-- Task goal --
Locate the line that contains "Task: Switch to workspace 4". Retype it and every line after it to the end of the records, exactly, but not the pictures.

-- Records from a data collection --

------------------------

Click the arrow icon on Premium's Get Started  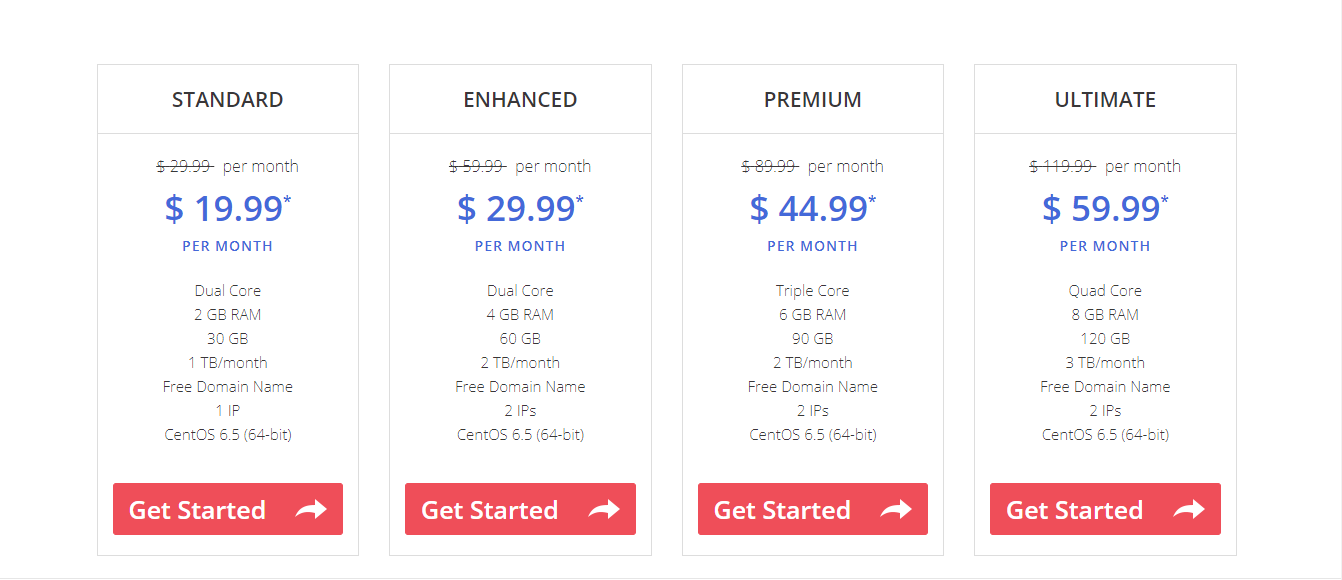(896, 510)
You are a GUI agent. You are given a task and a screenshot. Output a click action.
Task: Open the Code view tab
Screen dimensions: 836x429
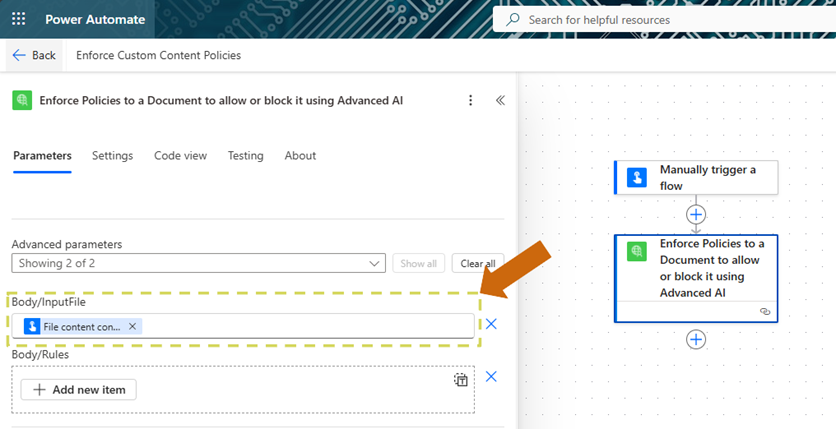pyautogui.click(x=180, y=156)

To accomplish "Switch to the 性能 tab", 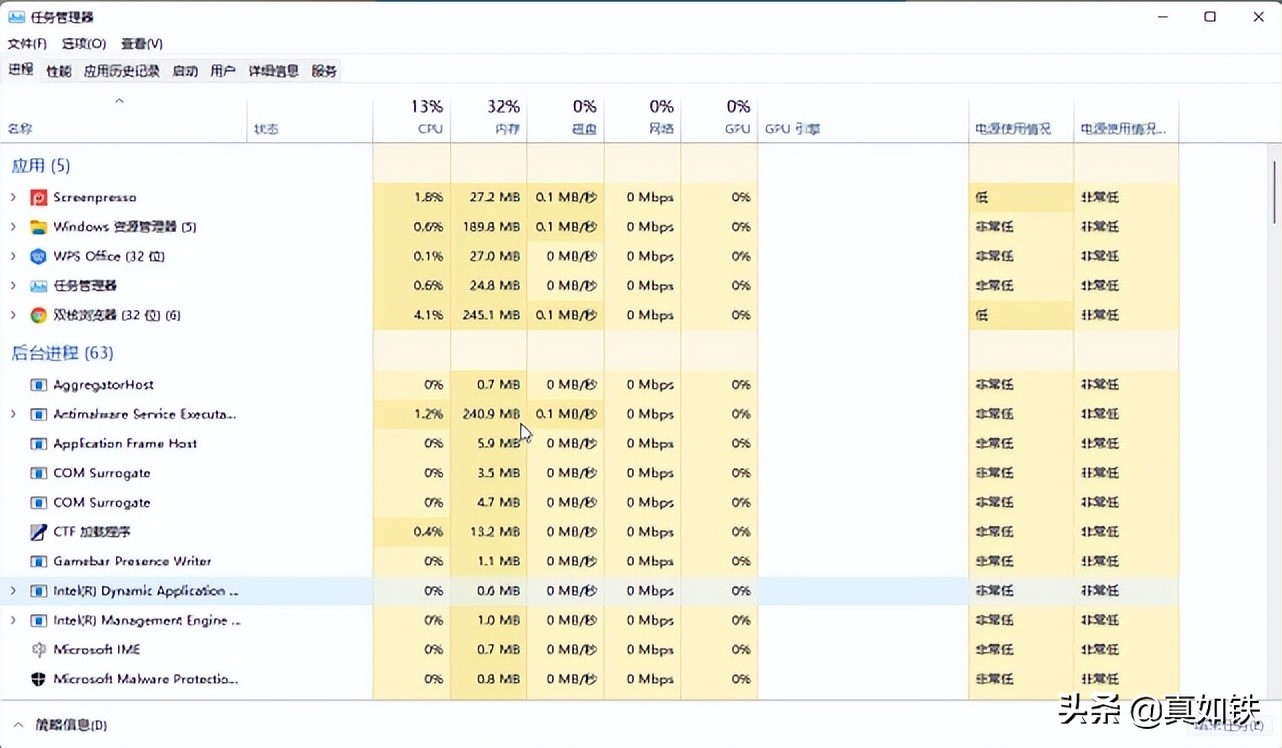I will click(x=57, y=70).
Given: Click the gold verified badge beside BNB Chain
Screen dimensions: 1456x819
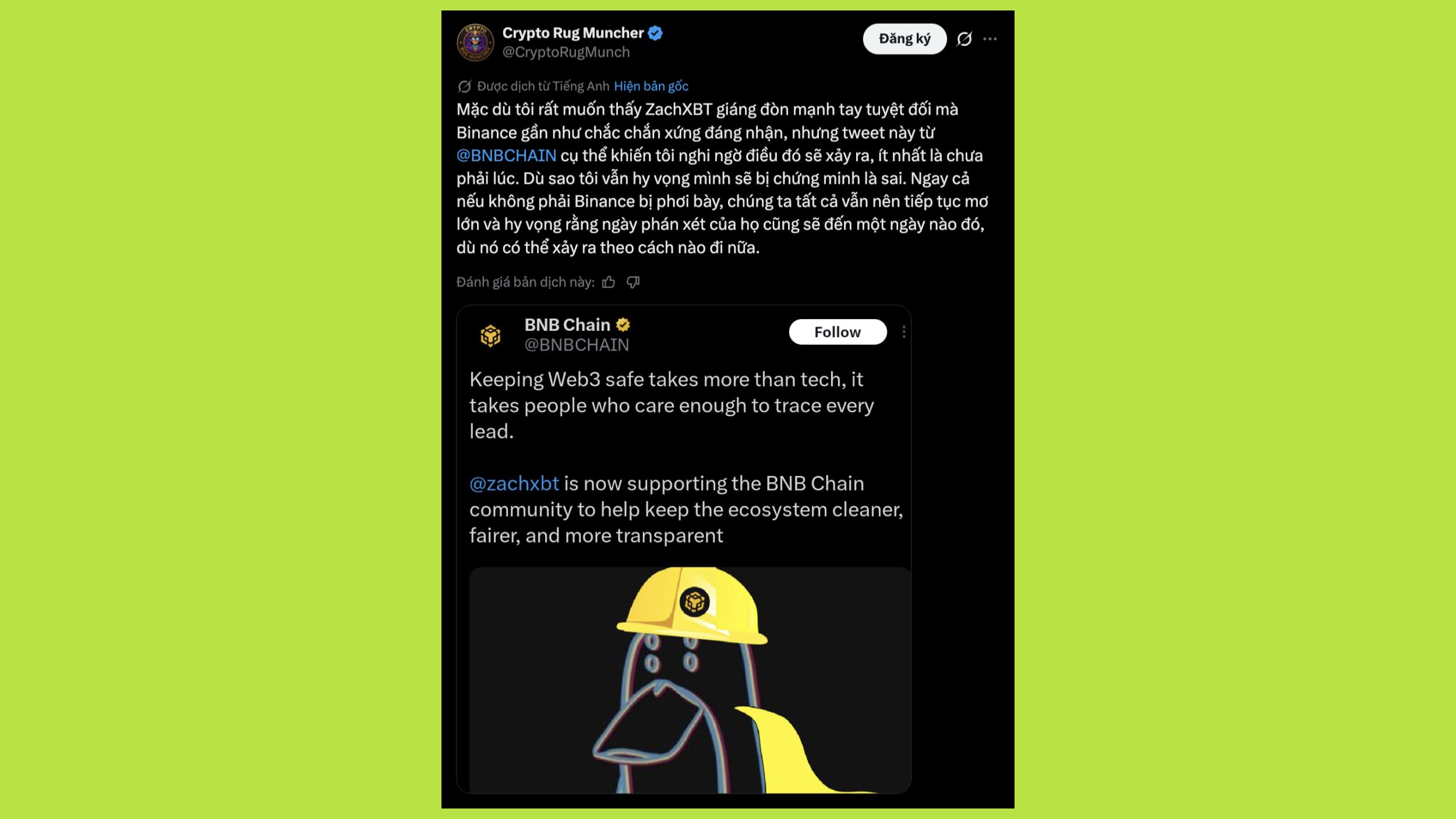Looking at the screenshot, I should (x=623, y=324).
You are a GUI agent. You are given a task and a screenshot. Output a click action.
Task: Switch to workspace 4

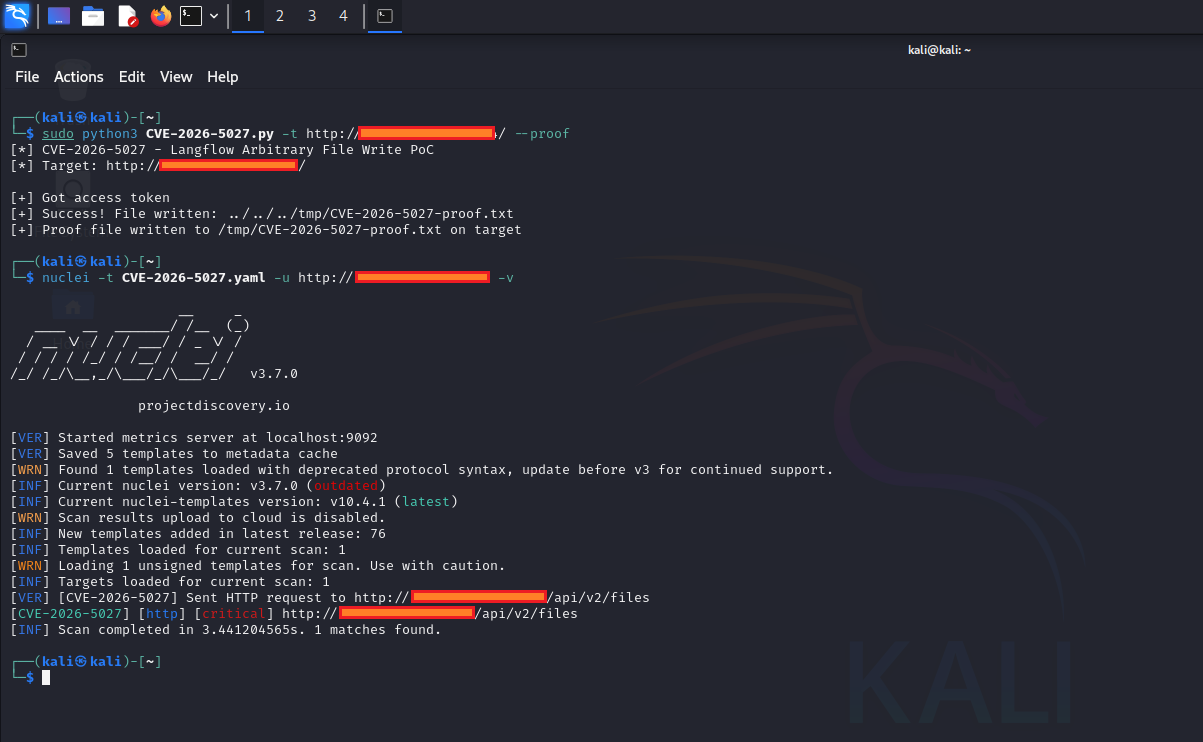tap(343, 16)
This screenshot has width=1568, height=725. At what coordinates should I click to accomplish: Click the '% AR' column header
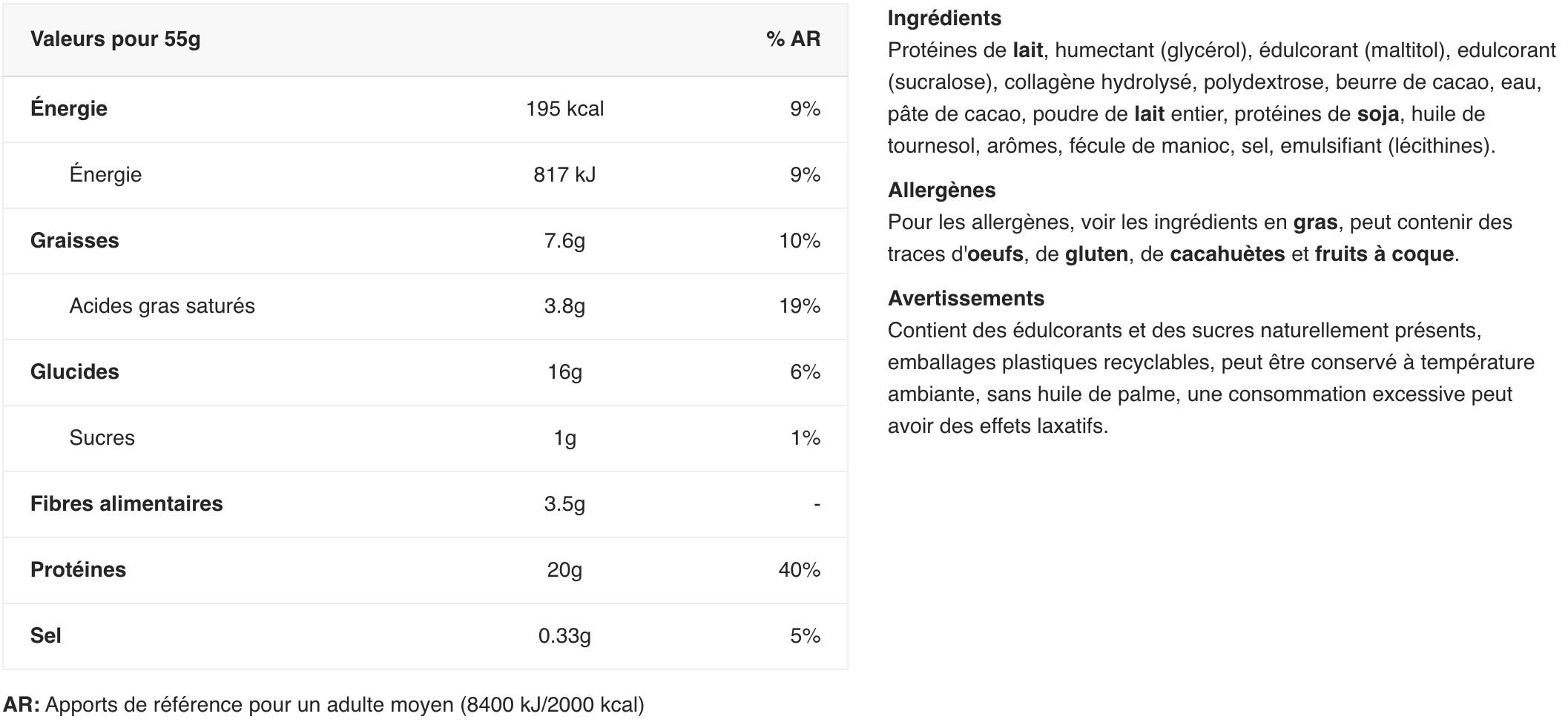click(793, 39)
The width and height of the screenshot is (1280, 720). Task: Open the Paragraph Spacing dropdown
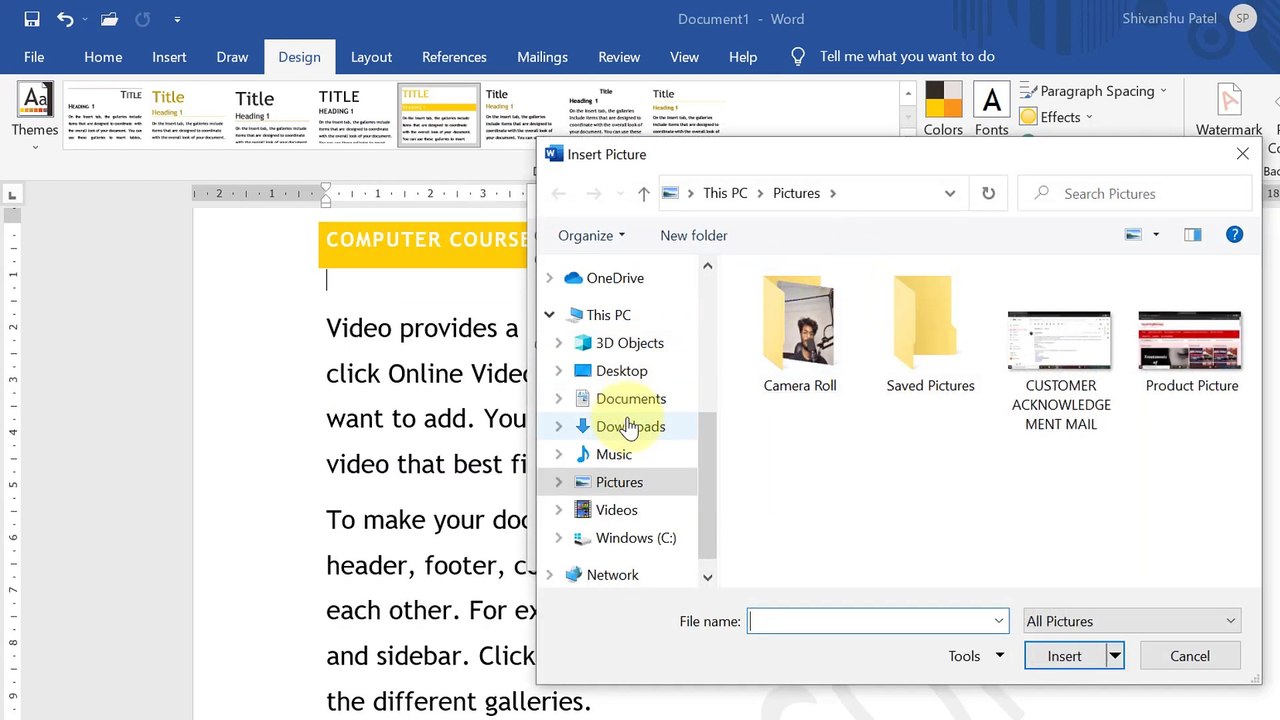click(1094, 91)
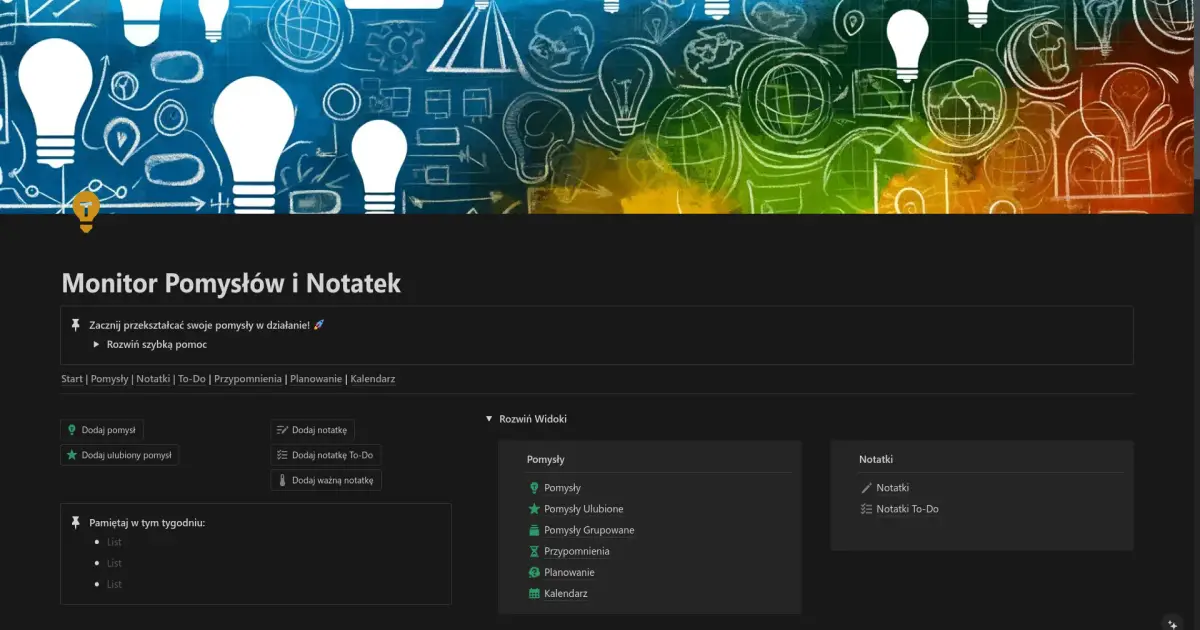Click the stack icon beside Pomysły Grupowane
The image size is (1200, 630).
[534, 530]
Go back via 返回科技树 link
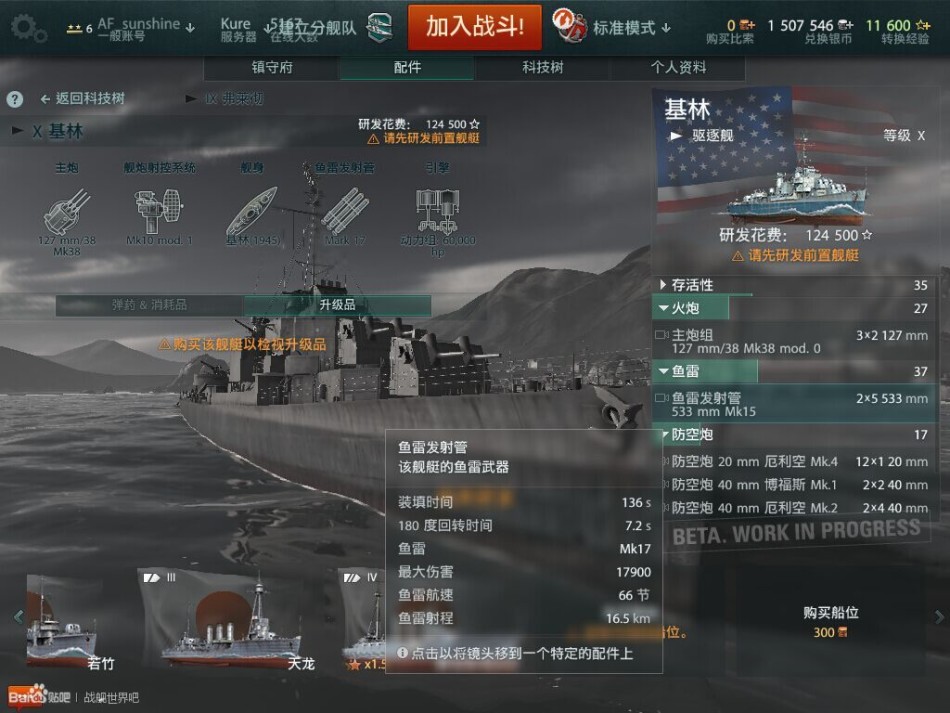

------------------------

-- Reply --
Task: Switch to workspace 4

tap(343, 16)
This screenshot has width=1568, height=725. At what coordinates should I click to accomplish: Click the '% AR' column header
click(793, 39)
The width and height of the screenshot is (1280, 720). Task: Open the Paragraph Spacing dropdown
click(1094, 91)
Click the stack icon beside Pomysły Grupowane
The image size is (1200, 630).
[534, 530]
Go back via 返回科技树 link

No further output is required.